Comment: Paul Woodruff, a Professor of Humanities at the University of Texas, writes about what he maintains we have lost sight of, reverence. While he admits the word is difficult to define, Mr. Woodruff says it "begins in a deep understanding of human limitations; from this grows the capacity to be in awe of whatever we believe lies outside our control--God, truth, justice, nature, even death." If we have reverence, we respect people lower than ourselves; we are kind to children. Woodruff differentiates between religion and reverence. He says that some people the most fervent about their religion do not have reverence. There is reverence outside religion. Reverence moderates war in all times and cultures. Reverent people do not say they speak on the authority of God either. Mr. Woodruff describes how a group of young people without traditional religion can experiene reverence at a memorial service for a friend when they share both their sorrow and silence. The author gives many other examples of reverence or the absence thereof, citing references in both ancient China and ancient Greece as well as calling up the Victorian poet Tennyson.

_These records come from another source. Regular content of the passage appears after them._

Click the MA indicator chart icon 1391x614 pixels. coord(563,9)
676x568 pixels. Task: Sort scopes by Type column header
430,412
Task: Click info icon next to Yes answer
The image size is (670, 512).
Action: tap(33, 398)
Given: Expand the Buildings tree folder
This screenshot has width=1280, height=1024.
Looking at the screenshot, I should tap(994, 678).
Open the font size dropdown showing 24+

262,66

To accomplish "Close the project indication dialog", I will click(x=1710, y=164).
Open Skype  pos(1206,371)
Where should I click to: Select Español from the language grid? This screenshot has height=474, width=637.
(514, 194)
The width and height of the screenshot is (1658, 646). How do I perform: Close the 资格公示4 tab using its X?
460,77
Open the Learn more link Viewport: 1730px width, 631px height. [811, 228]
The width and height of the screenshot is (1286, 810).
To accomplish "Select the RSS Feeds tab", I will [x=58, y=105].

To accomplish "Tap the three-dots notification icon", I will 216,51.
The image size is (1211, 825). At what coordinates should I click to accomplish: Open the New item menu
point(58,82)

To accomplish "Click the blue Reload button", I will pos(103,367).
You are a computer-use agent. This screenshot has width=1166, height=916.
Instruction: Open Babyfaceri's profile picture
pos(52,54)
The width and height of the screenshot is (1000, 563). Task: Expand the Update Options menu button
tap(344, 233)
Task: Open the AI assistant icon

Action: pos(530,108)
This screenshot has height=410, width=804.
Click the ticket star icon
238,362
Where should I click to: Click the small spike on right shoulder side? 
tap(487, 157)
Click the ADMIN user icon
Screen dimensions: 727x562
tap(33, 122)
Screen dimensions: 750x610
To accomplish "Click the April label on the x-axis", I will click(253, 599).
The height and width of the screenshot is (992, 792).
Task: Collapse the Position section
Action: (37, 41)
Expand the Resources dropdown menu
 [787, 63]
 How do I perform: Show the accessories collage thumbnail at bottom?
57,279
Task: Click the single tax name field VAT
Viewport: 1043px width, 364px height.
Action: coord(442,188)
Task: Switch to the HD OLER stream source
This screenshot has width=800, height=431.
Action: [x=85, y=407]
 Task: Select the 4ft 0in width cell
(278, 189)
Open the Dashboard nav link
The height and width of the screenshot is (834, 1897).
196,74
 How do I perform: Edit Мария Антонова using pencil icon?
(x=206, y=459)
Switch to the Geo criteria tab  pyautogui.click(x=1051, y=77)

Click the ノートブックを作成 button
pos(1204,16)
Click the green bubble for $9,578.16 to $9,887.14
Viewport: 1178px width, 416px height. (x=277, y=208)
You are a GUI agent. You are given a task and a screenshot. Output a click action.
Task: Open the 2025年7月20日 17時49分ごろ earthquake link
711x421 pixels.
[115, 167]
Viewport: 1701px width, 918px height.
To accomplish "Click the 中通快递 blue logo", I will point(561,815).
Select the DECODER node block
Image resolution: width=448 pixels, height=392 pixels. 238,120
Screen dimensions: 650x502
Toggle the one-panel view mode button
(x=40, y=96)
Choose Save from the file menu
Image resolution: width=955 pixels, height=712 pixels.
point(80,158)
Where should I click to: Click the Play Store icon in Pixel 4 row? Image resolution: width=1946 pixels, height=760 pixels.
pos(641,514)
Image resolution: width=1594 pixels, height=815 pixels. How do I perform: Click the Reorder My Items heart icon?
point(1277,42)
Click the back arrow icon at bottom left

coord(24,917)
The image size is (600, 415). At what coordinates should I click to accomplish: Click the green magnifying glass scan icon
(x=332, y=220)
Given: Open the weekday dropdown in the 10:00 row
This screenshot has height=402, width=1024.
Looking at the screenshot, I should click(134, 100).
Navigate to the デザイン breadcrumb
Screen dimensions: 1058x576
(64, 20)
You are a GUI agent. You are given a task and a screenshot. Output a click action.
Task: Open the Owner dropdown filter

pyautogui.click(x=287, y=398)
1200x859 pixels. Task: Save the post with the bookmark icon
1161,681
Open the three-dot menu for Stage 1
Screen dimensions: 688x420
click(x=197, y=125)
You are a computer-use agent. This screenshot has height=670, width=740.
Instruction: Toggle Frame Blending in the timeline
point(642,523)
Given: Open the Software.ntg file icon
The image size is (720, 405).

I bought this book after having seen Mr. Woodruff discussing reverence in an interview by Bill Moyers. I must say that while the book is both thought provoking and thoughtful, it is far too long. The author repeats himself over and over. I could have gotten the point from a chapter or two on the subject in a book of essays or in a long journal article.
Having said that, I was so taken by Mr. Woodruff's comments on The Iliad that I ordered the translation he cites to reread this work for the first time in many years.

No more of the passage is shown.